## Begin
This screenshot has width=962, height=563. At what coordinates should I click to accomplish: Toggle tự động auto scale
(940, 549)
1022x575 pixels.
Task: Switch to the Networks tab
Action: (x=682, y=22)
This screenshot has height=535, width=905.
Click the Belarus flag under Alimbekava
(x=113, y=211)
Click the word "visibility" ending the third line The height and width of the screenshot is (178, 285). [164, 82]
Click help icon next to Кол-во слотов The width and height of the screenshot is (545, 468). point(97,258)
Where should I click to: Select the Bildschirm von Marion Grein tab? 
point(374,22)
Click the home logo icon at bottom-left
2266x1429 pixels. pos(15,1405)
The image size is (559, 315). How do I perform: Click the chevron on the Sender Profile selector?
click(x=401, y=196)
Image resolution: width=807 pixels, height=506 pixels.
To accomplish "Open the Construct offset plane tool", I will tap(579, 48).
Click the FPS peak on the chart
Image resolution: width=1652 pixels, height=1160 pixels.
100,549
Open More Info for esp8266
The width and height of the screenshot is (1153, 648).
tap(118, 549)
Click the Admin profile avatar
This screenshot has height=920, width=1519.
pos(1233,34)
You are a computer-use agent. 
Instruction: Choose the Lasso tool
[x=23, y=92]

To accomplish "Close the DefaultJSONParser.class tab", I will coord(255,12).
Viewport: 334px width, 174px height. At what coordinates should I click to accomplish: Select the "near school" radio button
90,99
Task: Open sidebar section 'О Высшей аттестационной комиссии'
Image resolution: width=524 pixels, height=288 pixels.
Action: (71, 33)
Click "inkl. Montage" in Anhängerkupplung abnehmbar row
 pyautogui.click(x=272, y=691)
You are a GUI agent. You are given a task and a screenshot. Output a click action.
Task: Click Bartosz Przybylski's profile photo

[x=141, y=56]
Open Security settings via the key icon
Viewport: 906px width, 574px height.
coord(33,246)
## End
__GIVEN EXERCISE__: Reproduce the material from the line holding "Anhängerkupplung abnehmbar row" through the last line, inclusive, requests included, and nothing more. Add 23 to every coordinate in the answers.

__THE REPLY__:
Click "inkl. Montage" in Anhängerkupplung abnehmbar row
 pyautogui.click(x=295, y=714)
You are a GUI agent. You are given a task and a screenshot. Output a click action.
Task: Click Bartosz Przybylski's profile photo

[x=164, y=79]
Open Security settings via the key icon
Viewport: 906px width, 574px height.
coord(56,269)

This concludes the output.